Perhaps this could be more accurately titled "heavy war arrow project," but I digress. This all was inspired by a for sale post from a gentleman I saw a while ago where he said he was selling his beautiful Manchu style bow because he was unable to source sufficiently heavy arrows for it. So this series of blog posts, which will only be on our website (not on our Facebook), we'll go through the trials and tribulations of making super high mass arrows. And before people ask, no, at this time we have no plans on selling complete arrows. We're really not set up to manufacture arrows large scale, so the labor, low volume materials, and thus price would be unreasonable. However, depending on how things go, we may sell raw shafting and/or a few other parts to go with it.
So where to start? Well, given our science-forward way, lets start with a little research and some math. First off, how large do we need these arrows to actually be? I turned to two sources for this. The first is Peter Dekker's, who is an invaluable resource. THIS ARTICLE gives a fantastic overview. We find they are 92-105cm (36-41 inches) in length and can weigh as much as 100 grams or >1500 grains. These things really are more mini-spears than arrows it seems.
For confirmation of these numbers, I ended up at Cinnabar Bow and Manchu Bows. In both cases, the Manchu bows allow a 36" draw, and given historical images a fair bit of arrow is expected to remain in front of the bow. Weight-wise Manchu Bows states a minimum grains per pound, henceforth GPP, of 12 while Cinnabar 8% higher at 13. Manchu Bows does however recommend between 13-15GPP. If 50#s were to be considered typical, a 600 grain arrow would be required, but a 750 grain arrow recommended. That said it is often suggested, but never cited, that the Manchu bow design doesn't start to generate significant benefit until one is over 80 pounds draw. That would require 1000 grain arrows, 1200 being optimal. So if we subtract off 150 grains for a point (I am assuming most people shoot targets, so want a target point not a spear head) and divide the remainder by 40 inches, we come out at 26.25 grains per inch. for optimal shooting with an 80 pound Manchu bow. Alright, that is somewhere to start.

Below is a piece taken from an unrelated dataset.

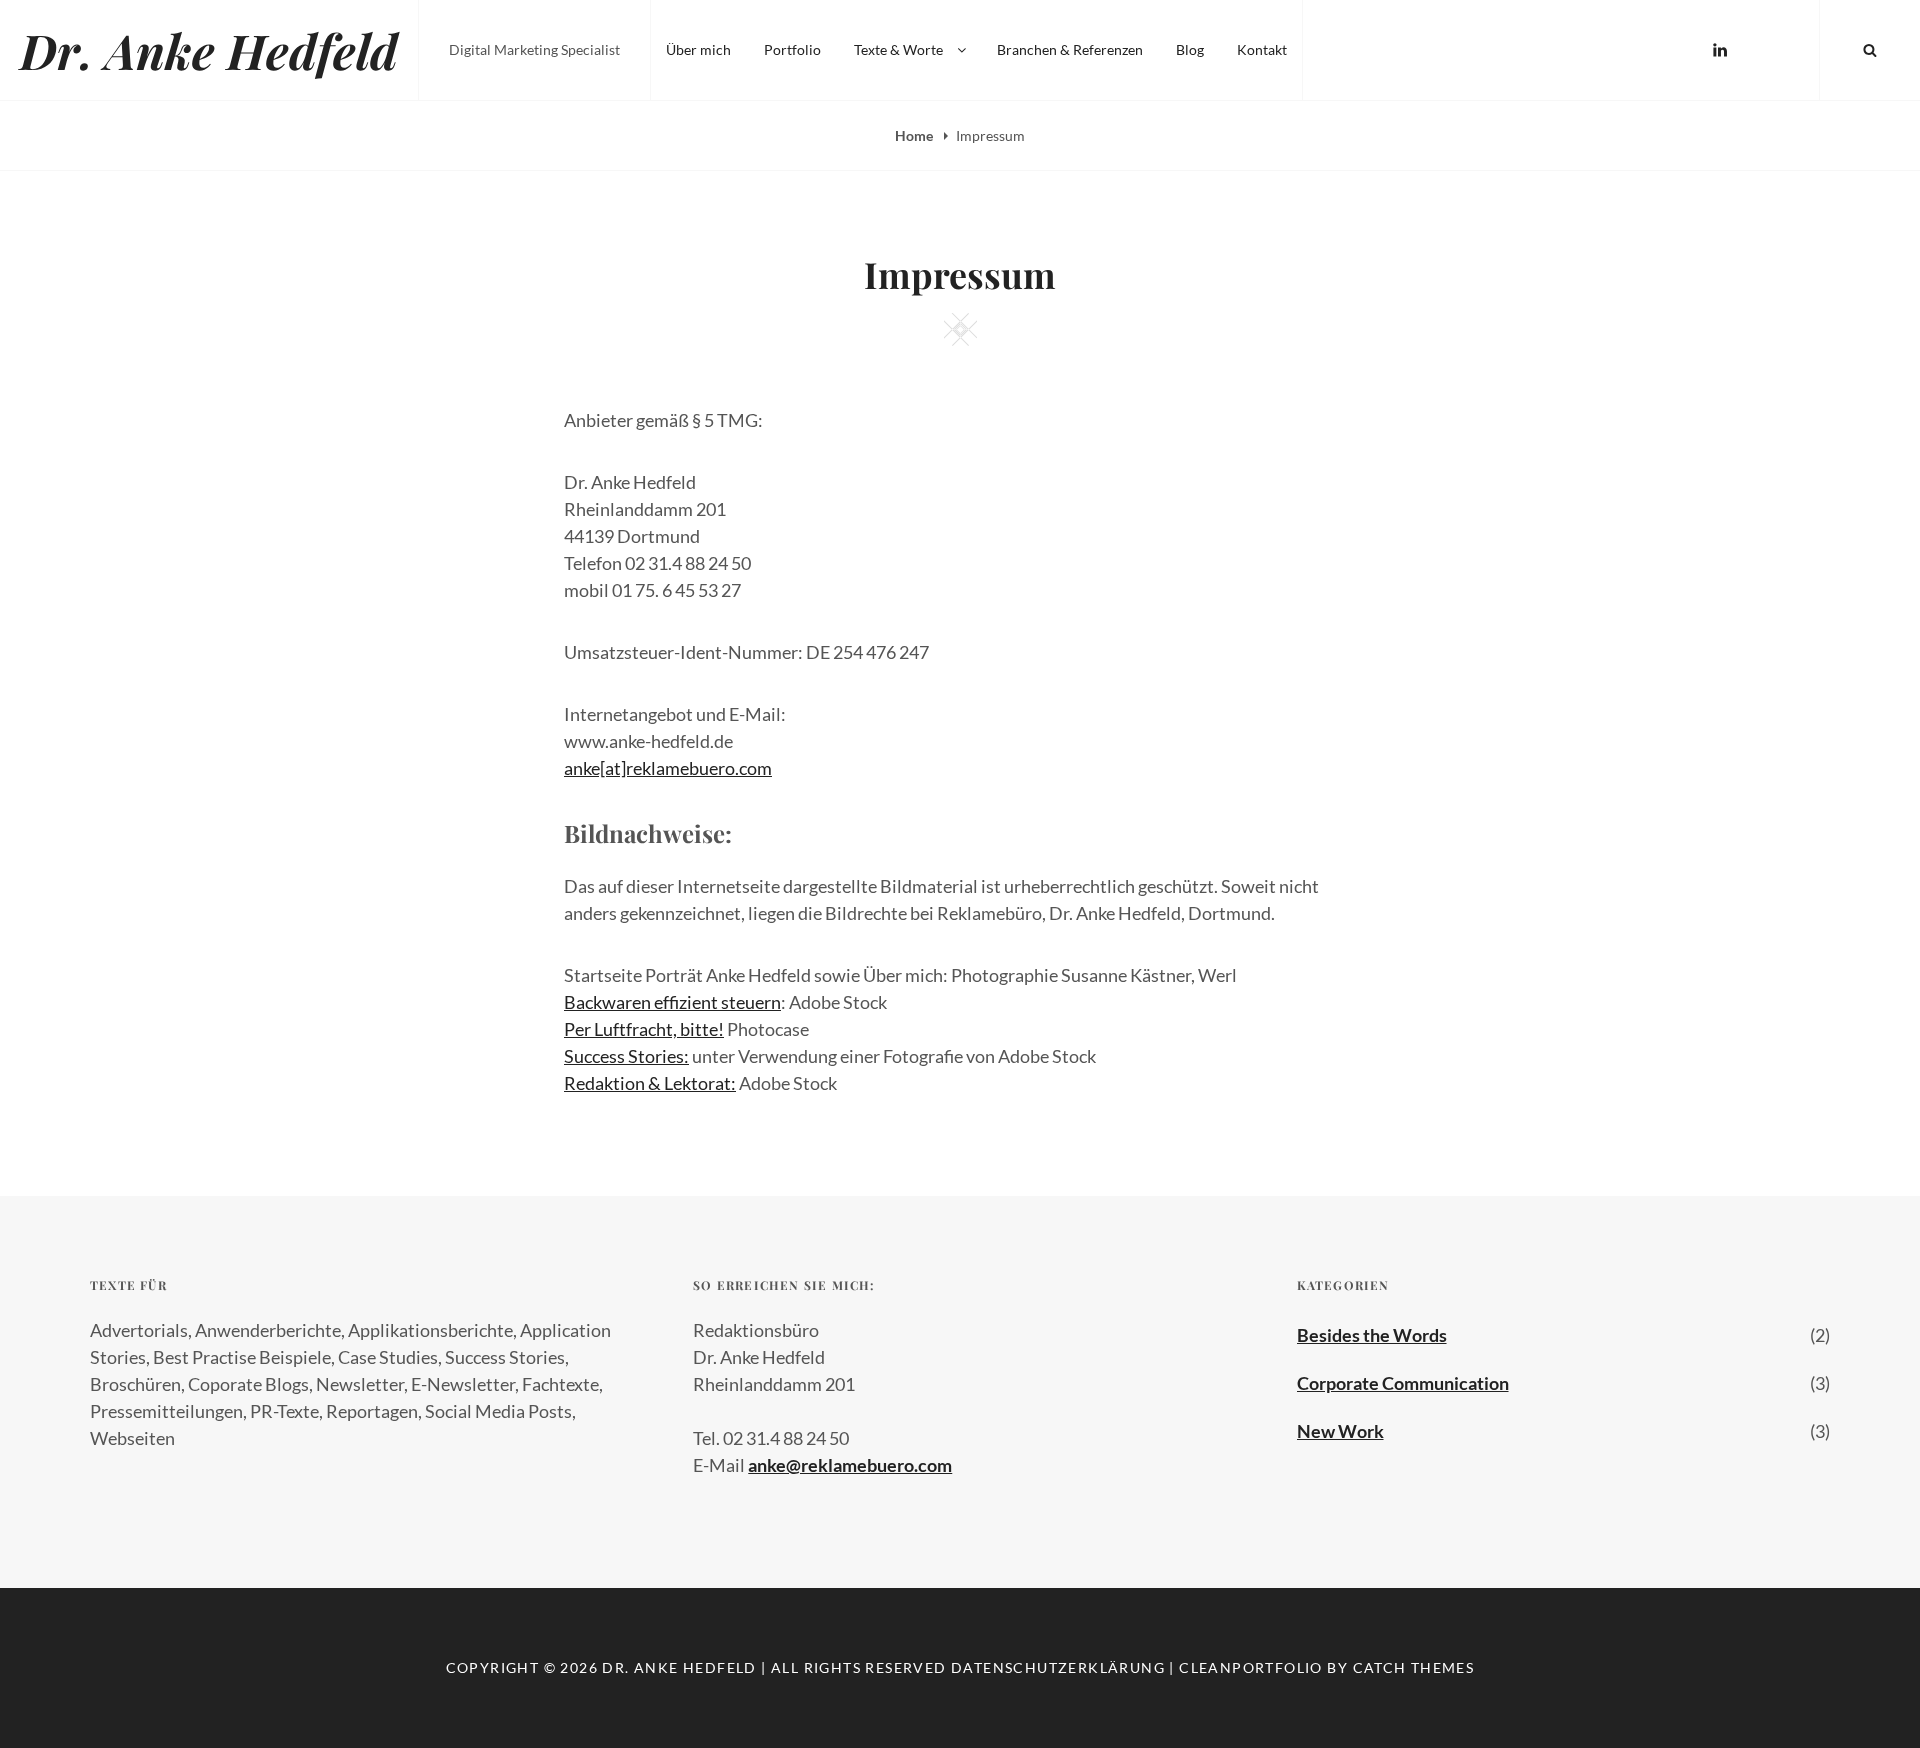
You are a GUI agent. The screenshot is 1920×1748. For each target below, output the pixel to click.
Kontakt (1262, 49)
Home (915, 135)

Researching inexpensive arrow woods, I came across poplar. Poplar has the advantage of being straight grained, durable, and comparatively inexpensive. Certainly as compared to cedar which, if purchased in something other than bulk, costs over 1$ per shaft in lumber alone for normal sized shafting. So I acquired a few relatively knot free, straight grained, good looking boards and here we go.

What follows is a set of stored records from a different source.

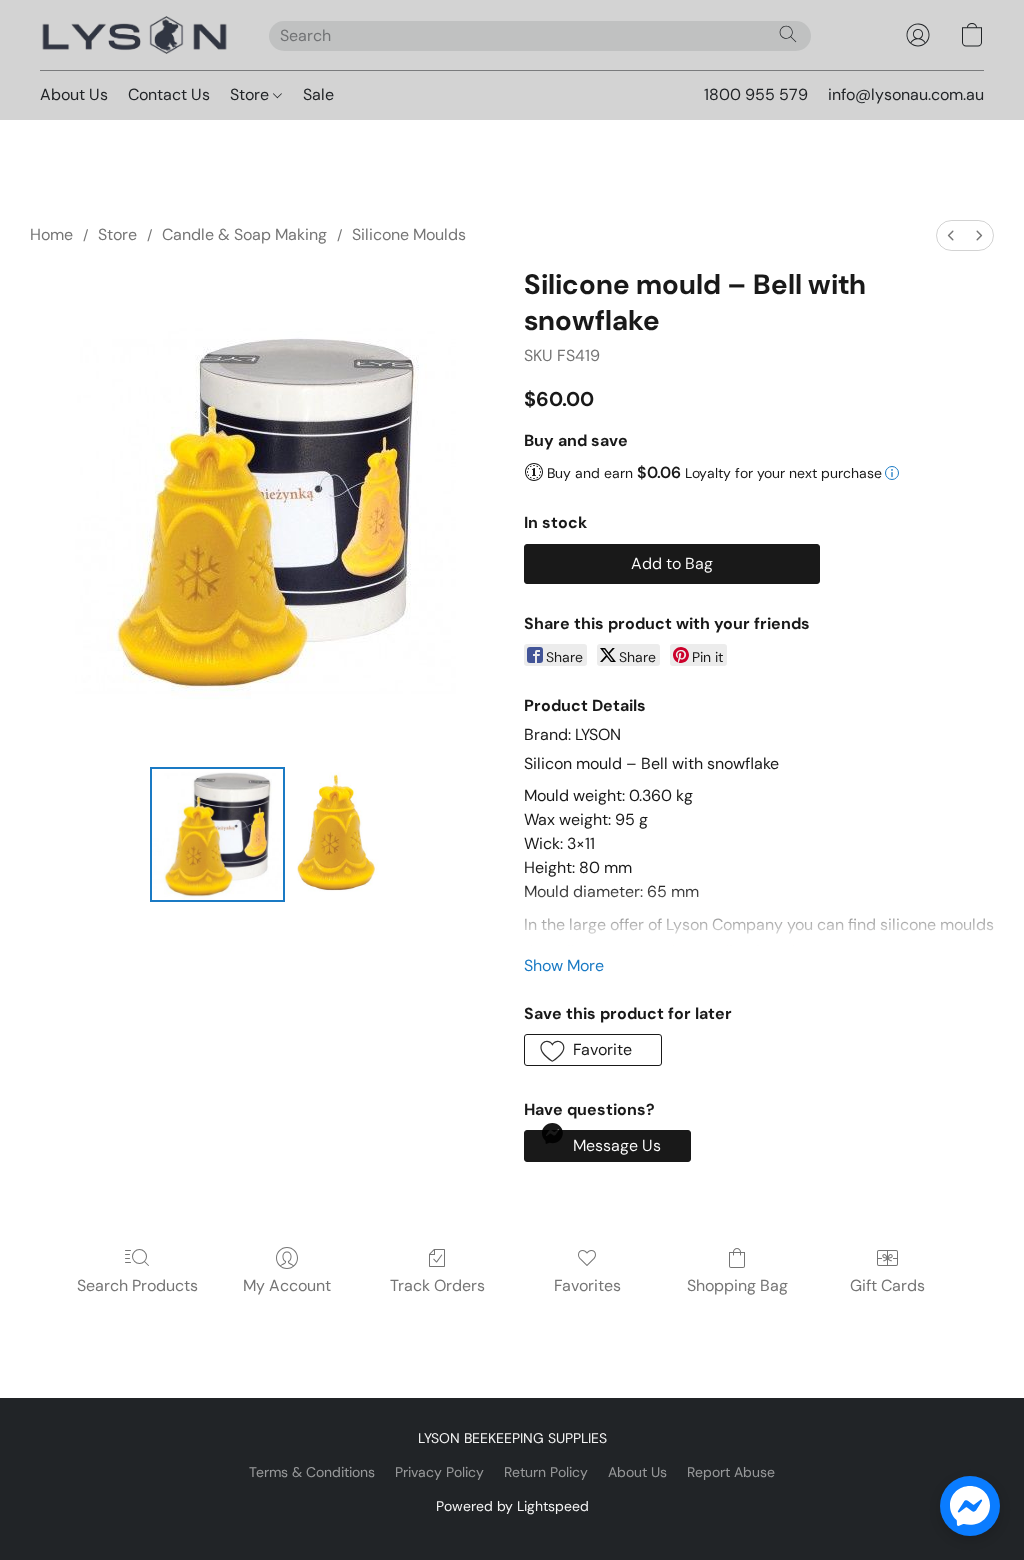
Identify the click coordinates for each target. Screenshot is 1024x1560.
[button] (134, 35)
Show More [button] (564, 965)
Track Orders (437, 1285)
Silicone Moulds (409, 234)
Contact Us (169, 94)
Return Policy (546, 1472)
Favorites (587, 1285)
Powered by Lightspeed (512, 1506)
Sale (318, 94)
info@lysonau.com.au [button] (906, 94)
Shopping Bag (737, 1285)
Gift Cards (887, 1285)
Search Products (137, 1285)
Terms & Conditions (312, 1472)
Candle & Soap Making (244, 234)
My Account (287, 1285)
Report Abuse (731, 1472)
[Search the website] (788, 34)
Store (251, 94)
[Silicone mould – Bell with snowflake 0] (217, 834)
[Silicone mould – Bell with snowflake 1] (337, 834)
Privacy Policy (439, 1472)
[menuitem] (951, 235)
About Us (74, 94)
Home (51, 234)
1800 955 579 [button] (756, 94)
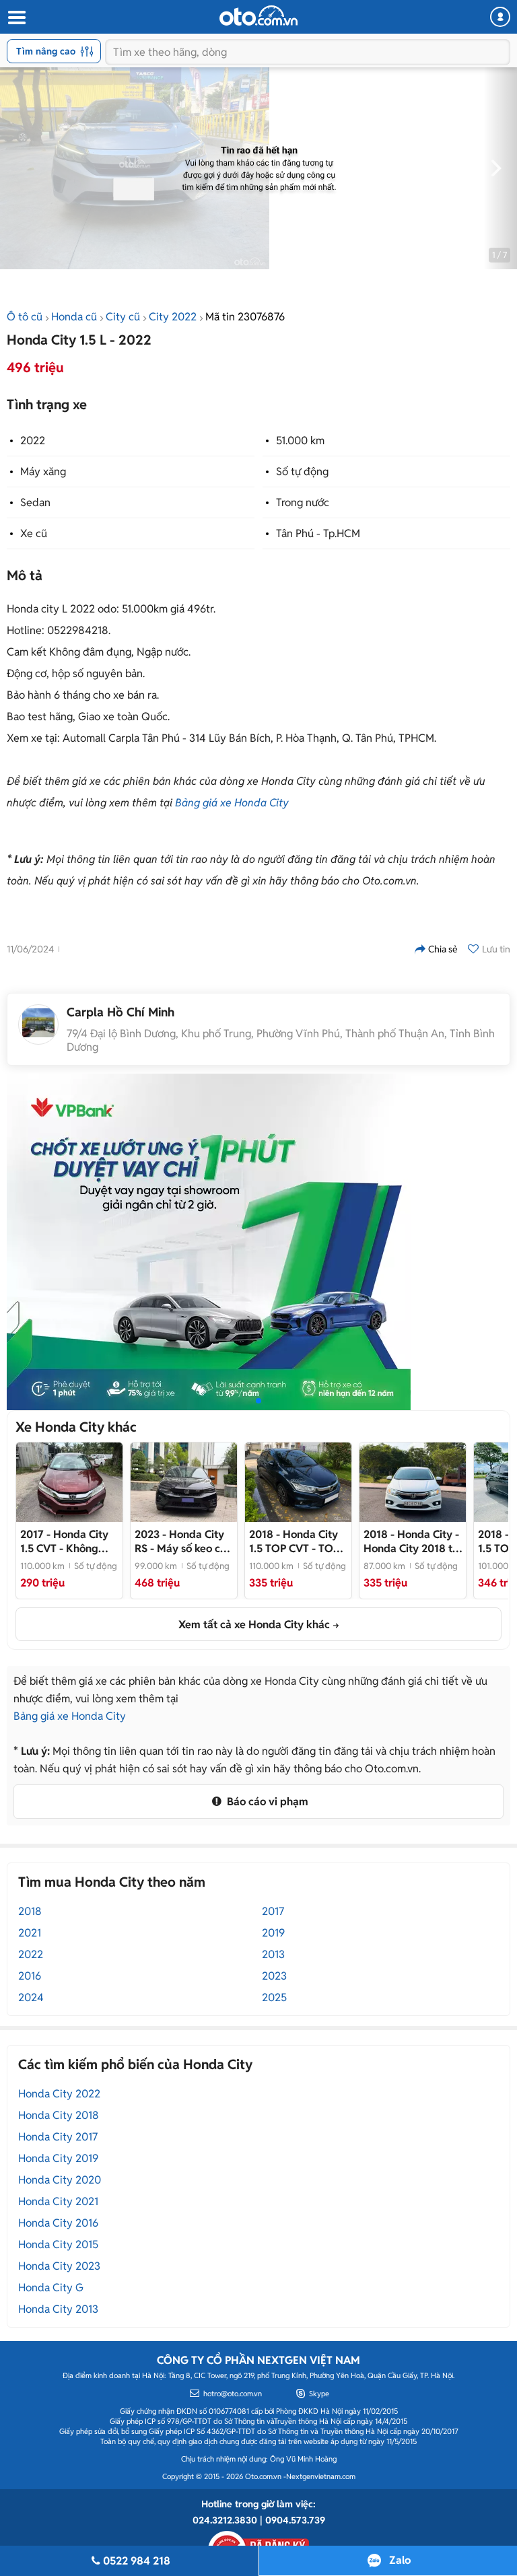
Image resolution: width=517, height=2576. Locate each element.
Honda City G (50, 2288)
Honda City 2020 (59, 2180)
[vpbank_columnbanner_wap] (209, 1241)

Step one, align the grain, and then rough saw the boards into straight square blanks. This is the easy part. You make buckets of sawdust, but it is relatively quick and painless. Some setup is required to make sure you got the diameter just so, 1/2" in this case, but no biggie. As an added bonus, one round of this will produce enough paint stirring sticks to last you decades.
From here we have to convert the shafting to round. Some people use planes, and I used to as well, but this takes forever. So I now chuck arrows up on the lathe and just spin them down. Quick, easy, glorious. It does produce simply vast amounts of sawdust though. There is another secret advantage to this. Some percentage of arrows contain a fault hidden somewhere. On your bow is not where you want to find this out. Using the lathe applies a fair amount of torque to the arrow shafts, so in general if an arrow is weak it'll die here. Think of it as a convenient early pre-screening, before you've done a ton of work to the shaft.
So now we have a couple rough shafts, how did we do? Well weighing a few and taking an average, it seems we're clocking in right around 25.9 grains per inch. I wish I could chalk it up to skill, years of hard learned lessons apprenticing, but the reality is that it was as much dumb luck as anything else. We'll lose a little weight to sanding, but gain a little weight from a nock, fletching, wrapping, and laquer/finish. So we're right on target.
Before I close out this blog post though, I want to do a little more napkin math. After all, what use beyond Manchu bows could such a heavy shaft possibly be? Well if you've followed our bow performance data series (which is about to get an update BTW), you'd know I have a ~110 pound Hwarang which I love dearly. If we return to Cinnabar bow and the Scorpius Turkish "flight bow," you'll see an 8GPP minumum. Extrapolating that to 110 pounds and you're into a 880 grain 31" arrow. Subtract off 100 grains for a point and you're just a hair over 25 grains per inch for the shaft. A 900 grain arrow though still seems impossibly heavy, right? Well, these Korean bows tend to be quite efficient at transferring their energy to arrows, typically over 75% even for the inexpensive ones. So extrapolating given stored kinetic energy, 75% assumed efficiency, and a 900 grain arrow you'd come out with over 204FPS. That is pretty terrifying if you think about it, that is huge power, and I every bit believe the bow could do it as well. I guess time will tell. How about a mere mortal's bow, like an AF Archery Tatar rated 55#s@28"? Assuming 80% efficiency, which is by no means a stretch for these bows given this arrow mass, that'd be a whisker shy of 170fps. Not the speediest arrow that ever hustled down range, but not exactly slow either. Just something to chew on.